Your copy should hold every record verbatim and none of the pictures.
====
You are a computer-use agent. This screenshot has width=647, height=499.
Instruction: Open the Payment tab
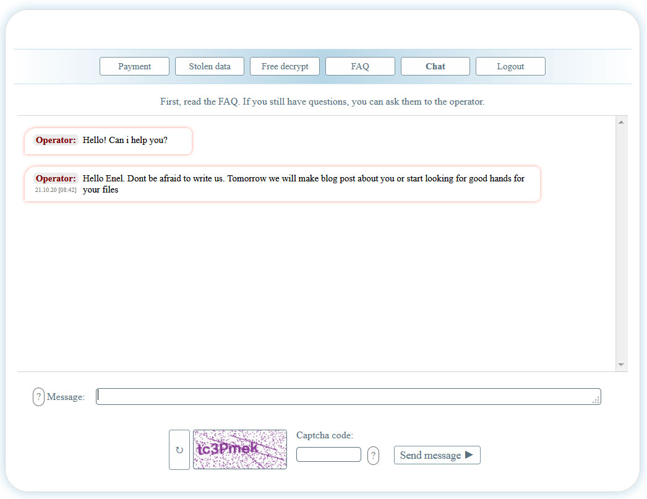(134, 66)
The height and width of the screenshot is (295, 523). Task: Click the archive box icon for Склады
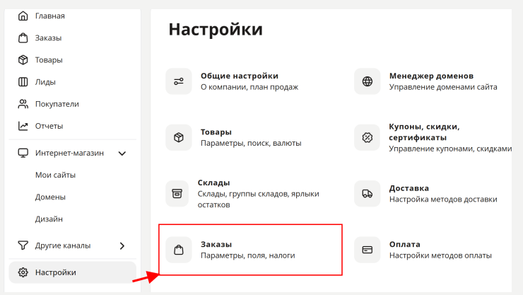(x=177, y=194)
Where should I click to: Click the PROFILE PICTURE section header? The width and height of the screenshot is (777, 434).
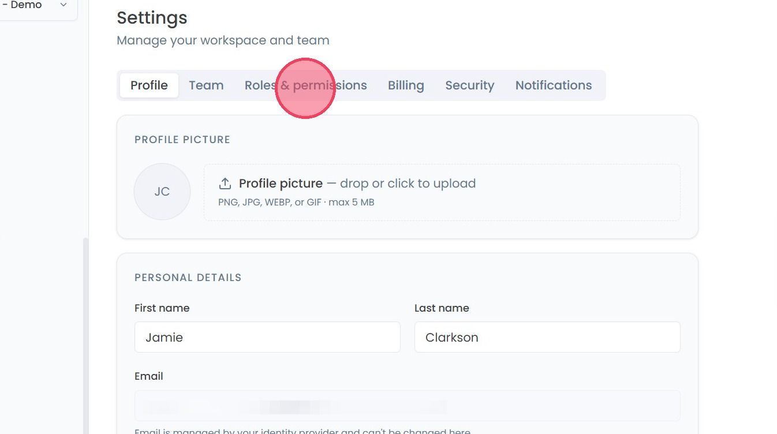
====
- [RESPONSE AREA]
You are a computer-use agent. This screenshot has width=647, height=499.
Instruction: Open the Payment tab
(134, 66)
The height and width of the screenshot is (295, 523). Task: Click the archive box icon for Склады
(x=177, y=194)
Where should I click to: Click the PROFILE PICTURE section header? The width and height of the screenshot is (777, 434).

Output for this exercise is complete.